▶ [TASK TO CARRY OUT]: Please repeat the items below word for word, starting at the line that contains "Task: Click the 19:00 peak data point" and ending at the line that contains "coord(811,665)", with both of those lines included.

▶ [AVAILABLE RECORDS]:
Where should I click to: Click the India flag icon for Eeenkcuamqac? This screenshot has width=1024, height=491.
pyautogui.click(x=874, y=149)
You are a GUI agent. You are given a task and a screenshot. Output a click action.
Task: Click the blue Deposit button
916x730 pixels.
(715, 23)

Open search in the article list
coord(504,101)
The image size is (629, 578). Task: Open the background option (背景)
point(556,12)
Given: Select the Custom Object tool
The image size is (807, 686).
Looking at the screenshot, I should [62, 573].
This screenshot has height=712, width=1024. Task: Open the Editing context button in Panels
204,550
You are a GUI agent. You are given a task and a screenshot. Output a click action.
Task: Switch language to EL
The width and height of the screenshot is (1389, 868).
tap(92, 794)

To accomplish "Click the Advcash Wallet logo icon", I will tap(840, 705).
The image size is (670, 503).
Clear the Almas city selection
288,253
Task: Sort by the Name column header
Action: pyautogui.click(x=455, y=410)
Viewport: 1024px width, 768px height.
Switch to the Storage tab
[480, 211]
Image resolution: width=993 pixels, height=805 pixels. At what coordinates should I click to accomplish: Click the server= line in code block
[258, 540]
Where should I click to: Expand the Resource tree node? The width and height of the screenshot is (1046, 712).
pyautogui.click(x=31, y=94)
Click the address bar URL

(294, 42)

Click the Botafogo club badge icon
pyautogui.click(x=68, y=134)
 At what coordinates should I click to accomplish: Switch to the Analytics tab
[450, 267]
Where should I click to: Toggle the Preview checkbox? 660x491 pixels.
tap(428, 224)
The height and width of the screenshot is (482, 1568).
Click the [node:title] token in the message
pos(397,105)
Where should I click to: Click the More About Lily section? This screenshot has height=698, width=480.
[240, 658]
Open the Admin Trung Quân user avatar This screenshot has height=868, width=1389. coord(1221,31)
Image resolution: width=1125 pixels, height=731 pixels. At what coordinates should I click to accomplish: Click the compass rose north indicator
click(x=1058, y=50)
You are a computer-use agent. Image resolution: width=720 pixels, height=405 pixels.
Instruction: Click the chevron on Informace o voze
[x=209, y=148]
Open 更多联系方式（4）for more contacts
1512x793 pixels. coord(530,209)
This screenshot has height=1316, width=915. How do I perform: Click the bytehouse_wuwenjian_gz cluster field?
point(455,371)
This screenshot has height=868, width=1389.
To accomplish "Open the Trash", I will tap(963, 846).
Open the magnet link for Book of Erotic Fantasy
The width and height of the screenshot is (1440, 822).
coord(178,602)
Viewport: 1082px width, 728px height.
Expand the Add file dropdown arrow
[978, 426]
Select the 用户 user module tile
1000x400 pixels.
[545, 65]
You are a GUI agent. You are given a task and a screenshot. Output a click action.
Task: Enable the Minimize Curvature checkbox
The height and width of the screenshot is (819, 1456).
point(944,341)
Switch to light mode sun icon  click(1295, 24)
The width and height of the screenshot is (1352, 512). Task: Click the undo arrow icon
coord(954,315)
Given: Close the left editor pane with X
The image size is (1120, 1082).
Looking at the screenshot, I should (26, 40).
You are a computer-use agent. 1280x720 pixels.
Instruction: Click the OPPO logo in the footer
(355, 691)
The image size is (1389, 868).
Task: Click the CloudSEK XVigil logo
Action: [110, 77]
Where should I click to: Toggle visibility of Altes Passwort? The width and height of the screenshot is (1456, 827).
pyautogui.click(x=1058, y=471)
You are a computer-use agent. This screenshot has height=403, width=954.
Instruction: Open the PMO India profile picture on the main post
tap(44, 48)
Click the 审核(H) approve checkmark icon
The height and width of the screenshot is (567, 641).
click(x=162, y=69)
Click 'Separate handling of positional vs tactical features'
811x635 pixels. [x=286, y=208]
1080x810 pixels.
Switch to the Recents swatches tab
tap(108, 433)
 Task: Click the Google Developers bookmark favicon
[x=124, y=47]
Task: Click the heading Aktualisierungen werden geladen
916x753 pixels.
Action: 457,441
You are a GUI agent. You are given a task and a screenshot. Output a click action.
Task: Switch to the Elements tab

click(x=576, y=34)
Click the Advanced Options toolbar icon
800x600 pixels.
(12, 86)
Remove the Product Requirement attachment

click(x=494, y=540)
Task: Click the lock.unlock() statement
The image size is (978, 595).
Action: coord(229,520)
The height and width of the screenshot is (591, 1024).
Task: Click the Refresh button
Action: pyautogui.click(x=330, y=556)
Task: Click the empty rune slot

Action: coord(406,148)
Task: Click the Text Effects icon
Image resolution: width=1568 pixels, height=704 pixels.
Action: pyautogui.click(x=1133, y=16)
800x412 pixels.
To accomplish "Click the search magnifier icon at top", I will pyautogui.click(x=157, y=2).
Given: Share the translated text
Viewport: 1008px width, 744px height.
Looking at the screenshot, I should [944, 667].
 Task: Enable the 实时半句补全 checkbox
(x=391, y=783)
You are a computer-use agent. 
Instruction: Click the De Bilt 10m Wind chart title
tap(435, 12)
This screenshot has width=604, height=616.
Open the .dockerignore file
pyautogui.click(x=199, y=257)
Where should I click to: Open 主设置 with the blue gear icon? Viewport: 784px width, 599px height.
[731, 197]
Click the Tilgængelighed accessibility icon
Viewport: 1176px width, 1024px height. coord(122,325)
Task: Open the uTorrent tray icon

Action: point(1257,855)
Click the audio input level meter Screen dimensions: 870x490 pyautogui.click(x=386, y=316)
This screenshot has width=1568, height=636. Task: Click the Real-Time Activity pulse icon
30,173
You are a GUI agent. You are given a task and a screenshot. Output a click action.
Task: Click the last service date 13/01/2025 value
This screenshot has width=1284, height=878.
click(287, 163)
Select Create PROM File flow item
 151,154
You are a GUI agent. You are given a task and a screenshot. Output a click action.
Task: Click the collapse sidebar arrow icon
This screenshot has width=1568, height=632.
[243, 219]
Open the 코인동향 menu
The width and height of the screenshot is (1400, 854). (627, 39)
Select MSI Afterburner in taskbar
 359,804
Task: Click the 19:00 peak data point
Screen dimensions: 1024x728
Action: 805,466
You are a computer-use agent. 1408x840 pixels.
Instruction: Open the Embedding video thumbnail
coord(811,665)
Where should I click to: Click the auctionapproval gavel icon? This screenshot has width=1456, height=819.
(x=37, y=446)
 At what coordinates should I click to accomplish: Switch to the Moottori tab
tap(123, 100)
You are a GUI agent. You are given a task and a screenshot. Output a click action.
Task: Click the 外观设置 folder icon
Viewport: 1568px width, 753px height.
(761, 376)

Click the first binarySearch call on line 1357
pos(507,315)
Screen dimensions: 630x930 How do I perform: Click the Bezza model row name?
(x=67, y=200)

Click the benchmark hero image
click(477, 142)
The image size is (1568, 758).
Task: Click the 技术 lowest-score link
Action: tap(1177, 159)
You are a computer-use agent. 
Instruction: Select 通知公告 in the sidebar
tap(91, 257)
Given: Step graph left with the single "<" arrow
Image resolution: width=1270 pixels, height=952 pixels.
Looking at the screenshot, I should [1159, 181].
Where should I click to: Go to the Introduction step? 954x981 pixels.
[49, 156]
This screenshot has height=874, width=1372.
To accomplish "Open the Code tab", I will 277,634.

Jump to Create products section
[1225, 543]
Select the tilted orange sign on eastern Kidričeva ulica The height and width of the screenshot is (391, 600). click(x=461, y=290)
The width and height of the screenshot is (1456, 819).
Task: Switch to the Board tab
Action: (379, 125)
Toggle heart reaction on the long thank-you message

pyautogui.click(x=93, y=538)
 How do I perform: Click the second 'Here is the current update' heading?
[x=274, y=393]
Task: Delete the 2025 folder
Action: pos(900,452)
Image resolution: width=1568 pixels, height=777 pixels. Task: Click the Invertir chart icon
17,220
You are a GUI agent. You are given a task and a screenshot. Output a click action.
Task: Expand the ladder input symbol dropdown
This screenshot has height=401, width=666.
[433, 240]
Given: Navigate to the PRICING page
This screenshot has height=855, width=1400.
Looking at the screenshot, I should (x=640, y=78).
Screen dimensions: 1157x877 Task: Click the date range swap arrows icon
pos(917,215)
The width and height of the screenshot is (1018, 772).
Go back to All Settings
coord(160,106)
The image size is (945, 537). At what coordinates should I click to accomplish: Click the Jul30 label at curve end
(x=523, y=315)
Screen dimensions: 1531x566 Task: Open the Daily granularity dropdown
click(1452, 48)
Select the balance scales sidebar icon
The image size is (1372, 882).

▶ [WORKED SOLUTION]:
Task: Click the 19:00 peak data point
Screen dimensions: 1024x728
Action: 805,466
You are a computer-use agent. 1408x840 pixels.
Instruction: Open the Embedding video thumbnail
coord(811,665)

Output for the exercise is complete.